*Working data*:
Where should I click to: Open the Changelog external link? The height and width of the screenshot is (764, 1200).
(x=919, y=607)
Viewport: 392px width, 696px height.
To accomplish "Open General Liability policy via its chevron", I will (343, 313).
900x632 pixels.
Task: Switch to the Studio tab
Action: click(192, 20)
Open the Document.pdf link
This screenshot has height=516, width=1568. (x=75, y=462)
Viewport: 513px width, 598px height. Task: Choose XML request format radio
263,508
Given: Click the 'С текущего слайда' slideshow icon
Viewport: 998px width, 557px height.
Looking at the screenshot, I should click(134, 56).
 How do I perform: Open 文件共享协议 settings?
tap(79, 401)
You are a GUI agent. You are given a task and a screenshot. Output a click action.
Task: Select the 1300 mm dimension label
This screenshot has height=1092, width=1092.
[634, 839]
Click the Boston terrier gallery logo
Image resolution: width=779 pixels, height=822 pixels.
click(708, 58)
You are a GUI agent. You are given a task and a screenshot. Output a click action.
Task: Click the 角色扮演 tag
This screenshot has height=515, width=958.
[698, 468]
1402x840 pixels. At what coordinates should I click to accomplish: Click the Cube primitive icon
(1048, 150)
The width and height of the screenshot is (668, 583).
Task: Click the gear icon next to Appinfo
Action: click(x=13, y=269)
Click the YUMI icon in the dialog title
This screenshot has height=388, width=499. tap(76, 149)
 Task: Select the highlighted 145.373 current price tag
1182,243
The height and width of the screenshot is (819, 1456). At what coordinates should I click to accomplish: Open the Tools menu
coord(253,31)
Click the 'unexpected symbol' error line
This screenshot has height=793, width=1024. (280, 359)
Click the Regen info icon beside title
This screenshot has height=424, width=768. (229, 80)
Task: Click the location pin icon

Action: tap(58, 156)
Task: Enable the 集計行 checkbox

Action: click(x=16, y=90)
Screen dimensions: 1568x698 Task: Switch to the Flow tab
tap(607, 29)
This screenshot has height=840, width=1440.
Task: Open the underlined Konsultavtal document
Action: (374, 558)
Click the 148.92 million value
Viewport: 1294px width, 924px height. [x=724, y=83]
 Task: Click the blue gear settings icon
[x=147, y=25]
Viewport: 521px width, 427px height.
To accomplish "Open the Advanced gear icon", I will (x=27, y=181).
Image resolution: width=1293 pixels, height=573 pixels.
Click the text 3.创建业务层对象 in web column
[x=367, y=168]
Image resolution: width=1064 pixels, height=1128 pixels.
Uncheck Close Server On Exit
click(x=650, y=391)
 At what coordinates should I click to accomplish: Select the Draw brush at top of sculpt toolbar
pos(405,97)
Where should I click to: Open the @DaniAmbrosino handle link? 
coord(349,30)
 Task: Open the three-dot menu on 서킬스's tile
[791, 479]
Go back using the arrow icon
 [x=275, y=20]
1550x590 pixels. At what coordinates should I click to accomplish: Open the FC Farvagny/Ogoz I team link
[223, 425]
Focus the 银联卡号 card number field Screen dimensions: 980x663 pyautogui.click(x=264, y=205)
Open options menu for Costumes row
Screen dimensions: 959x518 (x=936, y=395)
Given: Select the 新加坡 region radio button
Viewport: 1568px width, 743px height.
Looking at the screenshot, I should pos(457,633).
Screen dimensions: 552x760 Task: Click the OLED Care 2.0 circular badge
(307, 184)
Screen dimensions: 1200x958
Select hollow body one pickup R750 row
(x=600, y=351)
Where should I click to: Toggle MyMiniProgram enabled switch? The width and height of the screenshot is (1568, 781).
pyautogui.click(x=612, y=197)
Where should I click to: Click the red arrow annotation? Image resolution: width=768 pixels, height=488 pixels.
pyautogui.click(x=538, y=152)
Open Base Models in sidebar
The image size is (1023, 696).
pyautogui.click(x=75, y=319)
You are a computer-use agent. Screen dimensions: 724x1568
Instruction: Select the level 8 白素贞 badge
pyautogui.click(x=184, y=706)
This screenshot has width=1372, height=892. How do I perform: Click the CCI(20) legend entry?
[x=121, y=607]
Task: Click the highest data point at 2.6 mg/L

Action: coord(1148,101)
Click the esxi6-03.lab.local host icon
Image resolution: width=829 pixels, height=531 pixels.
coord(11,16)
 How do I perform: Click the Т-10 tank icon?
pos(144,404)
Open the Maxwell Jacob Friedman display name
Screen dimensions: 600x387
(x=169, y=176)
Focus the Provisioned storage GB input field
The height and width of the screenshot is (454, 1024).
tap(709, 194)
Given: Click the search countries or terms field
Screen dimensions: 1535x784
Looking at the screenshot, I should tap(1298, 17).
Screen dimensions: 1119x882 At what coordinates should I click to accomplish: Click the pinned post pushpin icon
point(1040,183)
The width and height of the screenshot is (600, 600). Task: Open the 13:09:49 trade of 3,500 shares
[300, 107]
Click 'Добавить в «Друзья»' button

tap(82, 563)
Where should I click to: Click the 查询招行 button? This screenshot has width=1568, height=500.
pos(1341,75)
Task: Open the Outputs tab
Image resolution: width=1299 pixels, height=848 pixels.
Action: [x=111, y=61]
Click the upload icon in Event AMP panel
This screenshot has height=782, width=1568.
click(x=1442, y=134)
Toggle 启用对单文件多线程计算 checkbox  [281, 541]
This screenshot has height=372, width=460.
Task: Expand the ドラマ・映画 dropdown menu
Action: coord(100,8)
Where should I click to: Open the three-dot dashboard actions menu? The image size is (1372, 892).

*Task details*:
Render every line of the data above as a Markdown table with two columns, Row and Entry, where Row holds the line's number and Entry holds its text. Leave out blank lines.

*Exercise response*:
| Row | Entry |
|---|---|
| 1 | Where should I click to: Open the Changelog external link? The height and width of the screenshot is (764, 1200). |
| 2 | (x=919, y=607) |
| 3 | Viewport: 392px width, 696px height. |
| 4 | To accomplish "Open General Liability policy via its chevron", I will (343, 313). |
| 5 | 900x632 pixels. |
| 6 | Task: Switch to the Studio tab |
| 7 | Action: click(192, 20) |
| 8 | Open the Document.pdf link |
| 9 | This screenshot has height=516, width=1568. (x=75, y=462) |
| 10 | Viewport: 513px width, 598px height. Task: Choose XML request format radio |
| 11 | 263,508 |
| 12 | Given: Click the 'С текущего слайда' slideshow icon |
| 13 | Viewport: 998px width, 557px height. |
| 14 | Looking at the screenshot, I should click(134, 56). |
| 15 |  How do I perform: Open 文件共享协议 settings? |
| 16 | tap(79, 401) |
| 17 | You are a GUI agent. You are given a task and a screenshot. Output a click action. |
| 18 | Task: Select the 1300 mm dimension label |
| 19 | This screenshot has height=1092, width=1092. |
| 20 | [634, 839] |
| 21 | Click the Boston terrier gallery logo |
| 22 | Image resolution: width=779 pixels, height=822 pixels. |
| 23 | click(708, 58) |
| 24 | You are a GUI agent. You are given a task and a screenshot. Output a click action. |
| 25 | Task: Click the 角色扮演 tag |
| 26 | This screenshot has height=515, width=958. |
| 27 | [698, 468] |
| 28 | 1402x840 pixels. At what coordinates should I click to accomplish: Click the Cube primitive icon |
| 29 | (1048, 150) |
| 30 | The width and height of the screenshot is (668, 583). |
| 31 | Task: Click the gear icon next to Appinfo |
| 32 | Action: click(x=13, y=269) |
| 33 | Click the YUMI icon in the dialog title |
| 34 | This screenshot has height=388, width=499. tap(76, 149) |
| 35 |  Task: Select the highlighted 145.373 current price tag |
| 36 | 1182,243 |
| 37 | The height and width of the screenshot is (819, 1456). At what coordinates should I click to accomplish: Open the Tools menu |
| 38 | coord(253,31) |
| 39 | Click the 'unexpected symbol' error line |
| 40 | This screenshot has height=793, width=1024. (280, 359) |
| 41 | Click the Regen info icon beside title |
| 42 | This screenshot has height=424, width=768. (229, 80) |
| 43 | Task: Click the location pin icon |
| 44 | Action: tap(58, 156) |
| 45 | Task: Enable the 集計行 checkbox |
| 46 | Action: click(x=16, y=90) |
| 47 | Screen dimensions: 1568x698 Task: Switch to the Flow tab |
| 48 | tap(607, 29) |
| 49 | This screenshot has height=840, width=1440. |
| 50 | Task: Open the underlined Konsultavtal document |
| 51 | Action: (374, 558) |
| 52 | Click the 148.92 million value |
| 53 | Viewport: 1294px width, 924px height. [x=724, y=83] |
| 54 |  Task: Click the blue gear settings icon |
| 55 | [x=147, y=25] |
| 56 | Viewport: 521px width, 427px height. |
| 57 | To accomplish "Open the Advanced gear icon", I will (x=27, y=181). |
| 58 | Image resolution: width=1293 pixels, height=573 pixels. |
| 59 | Click the text 3.创建业务层对象 in web column |
| 60 | [x=367, y=168] |
| 61 | Image resolution: width=1064 pixels, height=1128 pixels. |
| 62 | Uncheck Close Server On Exit |
| 63 | click(x=650, y=391) |
| 64 |  At what coordinates should I click to accomplish: Select the Draw brush at top of sculpt toolbar |
| 65 | pos(405,97) |
| 66 | Where should I click to: Open the @DaniAmbrosino handle link?  |
| 67 | coord(349,30) |
| 68 |  Task: Open the three-dot menu on 서킬스's tile |
| 69 | [791, 479] |
| 70 | Go back using the arrow icon |
| 71 |  [x=275, y=20] |
| 72 | 1550x590 pixels. At what coordinates should I click to accomplish: Open the FC Farvagny/Ogoz I team link |
| 73 | [223, 425] |
| 74 | Focus the 银联卡号 card number field Screen dimensions: 980x663 pyautogui.click(x=264, y=205) |
| 75 | Open options menu for Costumes row |
| 76 | Screen dimensions: 959x518 (x=936, y=395) |
| 77 | Given: Select the 新加坡 region radio button |
| 78 | Viewport: 1568px width, 743px height. |
| 79 | Looking at the screenshot, I should pos(457,633). |
| 80 | Screen dimensions: 552x760 Task: Click the OLED Care 2.0 circular badge |
| 81 | (307, 184) |
| 82 | Screen dimensions: 1200x958 |
| 83 | Select hollow body one pickup R750 row |
| 84 | (x=600, y=351) |
| 85 | Where should I click to: Toggle MyMiniProgram enabled switch? The width and height of the screenshot is (1568, 781). |
| 86 | pyautogui.click(x=612, y=197) |
| 87 | Where should I click to: Click the red arrow annotation? Image resolution: width=768 pixels, height=488 pixels. |
| 88 | pyautogui.click(x=538, y=152) |
| 89 | Open Base Models in sidebar |
| 90 | The image size is (1023, 696). |
| 91 | pyautogui.click(x=75, y=319) |
| 92 | You are a computer-use agent. Screen dimensions: 724x1568 |
| 93 | Instruction: Select the level 8 白素贞 badge |
| 94 | pyautogui.click(x=184, y=706) |
| 95 | This screenshot has width=1372, height=892. How do I perform: Click the CCI(20) legend entry? |
| 96 | [x=121, y=607] |
| 97 | Task: Click the highest data point at 2.6 mg/L |
| 98 | Action: coord(1148,101) |
| 99 | Click the esxi6-03.lab.local host icon |
| 100 | Image resolution: width=829 pixels, height=531 pixels. |
| 101 | coord(11,16) |
| 102 |  How do I perform: Click the Т-10 tank icon? |
| 103 | pos(144,404) |
| 104 | Open the Maxwell Jacob Friedman display name |
| 105 | Screen dimensions: 600x387 |
| 106 | (x=169, y=176) |
| 107 | Focus the Provisioned storage GB input field |
| 108 | The height and width of the screenshot is (454, 1024). |
| 109 | tap(709, 194) |
| 110 | Given: Click the search countries or terms field |
| 111 | Screen dimensions: 1535x784 |
| 112 | Looking at the screenshot, I should tap(1298, 17). |
| 113 | Screen dimensions: 1119x882 At what coordinates should I click to accomplish: Click the pinned post pushpin icon |
| 114 | point(1040,183) |
| 115 | The width and height of the screenshot is (600, 600). Task: Open the 13:09:49 trade of 3,500 shares |
| 116 | [300, 107] |
| 117 | Click 'Добавить в «Друзья»' button |
| 118 | tap(82, 563) |
| 119 | Where should I click to: Click the 查询招行 button? This screenshot has width=1568, height=500. |
| 120 | pos(1341,75) |
| 121 | Task: Open the Outputs tab |
| 122 | Image resolution: width=1299 pixels, height=848 pixels. |
| 123 | Action: [x=111, y=61] |
| 124 | Click the upload icon in Event AMP panel |
| 125 | This screenshot has height=782, width=1568. |
| 126 | click(x=1442, y=134) |
| 127 | Toggle 启用对单文件多线程计算 checkbox  [281, 541] |
| 128 | This screenshot has height=372, width=460. |
| 129 | Task: Expand the ドラマ・映画 dropdown menu |
| 130 | Action: coord(100,8) |
| 131 | Where should I click to: Open the three-dot dashboard actions menu? The image size is (1372, 892). |